In any case, it has been a productive month. I can’t wait to see what September brings. Hopefully some cooler weather, because these heat waves have been difficult, to say the least. Happy gaming, no matter where you find yourself!

Another Skein of Yarn Completed!

I finished spinning two skeins of merino/nylon blend and now I have a giant bobbin of squishy softness. I can’t wait to set the twist, and then knit something up with this. I’m thinking that I’ll dye it with avocado pits so that it turns a dusky antique rose. This is by far the thinnest and most constant spin I’ve gotten so far. I wish it was a three ply, but since I only have three bobbins, I figured I’d be safe (you need one bobbin to ply onto). Next?
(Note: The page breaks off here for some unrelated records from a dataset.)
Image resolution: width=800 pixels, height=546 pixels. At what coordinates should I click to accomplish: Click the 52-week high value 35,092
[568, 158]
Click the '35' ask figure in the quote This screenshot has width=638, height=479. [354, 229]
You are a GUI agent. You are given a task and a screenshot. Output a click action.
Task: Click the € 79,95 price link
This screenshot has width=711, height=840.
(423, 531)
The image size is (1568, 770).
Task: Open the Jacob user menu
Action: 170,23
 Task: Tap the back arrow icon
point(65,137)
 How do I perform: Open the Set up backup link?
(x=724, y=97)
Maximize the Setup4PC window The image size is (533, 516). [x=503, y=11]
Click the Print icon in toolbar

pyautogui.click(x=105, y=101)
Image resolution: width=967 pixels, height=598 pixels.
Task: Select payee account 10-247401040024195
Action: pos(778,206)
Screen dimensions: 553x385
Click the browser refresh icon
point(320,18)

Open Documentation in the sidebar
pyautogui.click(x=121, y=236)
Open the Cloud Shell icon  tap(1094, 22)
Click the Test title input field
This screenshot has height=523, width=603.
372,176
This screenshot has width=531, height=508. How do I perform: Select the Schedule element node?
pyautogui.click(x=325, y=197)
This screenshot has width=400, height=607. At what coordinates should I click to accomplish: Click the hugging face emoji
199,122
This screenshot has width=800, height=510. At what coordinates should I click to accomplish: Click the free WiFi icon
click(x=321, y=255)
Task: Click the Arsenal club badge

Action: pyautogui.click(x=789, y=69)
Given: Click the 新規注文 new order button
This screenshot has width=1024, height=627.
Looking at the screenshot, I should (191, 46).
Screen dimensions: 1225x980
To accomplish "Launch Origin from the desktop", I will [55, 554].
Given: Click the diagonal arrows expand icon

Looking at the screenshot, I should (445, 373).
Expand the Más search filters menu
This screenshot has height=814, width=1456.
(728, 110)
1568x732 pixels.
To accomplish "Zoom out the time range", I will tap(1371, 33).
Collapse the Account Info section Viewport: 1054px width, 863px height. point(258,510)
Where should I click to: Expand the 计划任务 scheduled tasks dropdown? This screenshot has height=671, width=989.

I’ll be live streaming making socks on my antique sock knitting machine on Wednesday! It should be exciting.

A Heavy Case of FOMO

I have played FFXIV off and on since the start – and I have never been able to stick with it steadily for more than a month or two at a time. I have no idea why, on paper this is the perfect game for me. I have no issues sticking with other games (I played EQ, EQ2, and WoW almost exclusively for many years) but for whatever reason, I just can’t seem to do it. Every time I see people talking about this game I want to jump right back in. I want to do player housing. I want to explore the new Island everyone is excited about. I want to level all my crafters, classes, and harvesters. I want the cute transmog. I want to get invested in the lore.

I just cancelled my account last week. It has been open for a few months now and I think I logged in once. I have friends who actively play, and I have never been able to figure out why this game just doesn’t work for me.

If World of Warcraft would just add some player housing, I think it would have absolutely everything I want. I still continue to play and enjoy myself, but FOMO (fear of missing out) when it comes to FFXIV is *so* incredibly strong. I want to be a part of gaming communities, make friends, and expand my Twitch audience. That’s a difficult thing to do if you can’t seem to settle down anywhere.

For now I am pulling myself back and reminding myself that I do love WoW. That I do have an excellent community here. That there are people I’ve gotten to know and I look forward to interacting with each day. I need to find a way to be happy with myself and where I spend my time. It’s not like I don’t enjoy Warcraft, quite the opposite in fact. I just always wonder if the grass is truly greener on the other side (note, it’s not).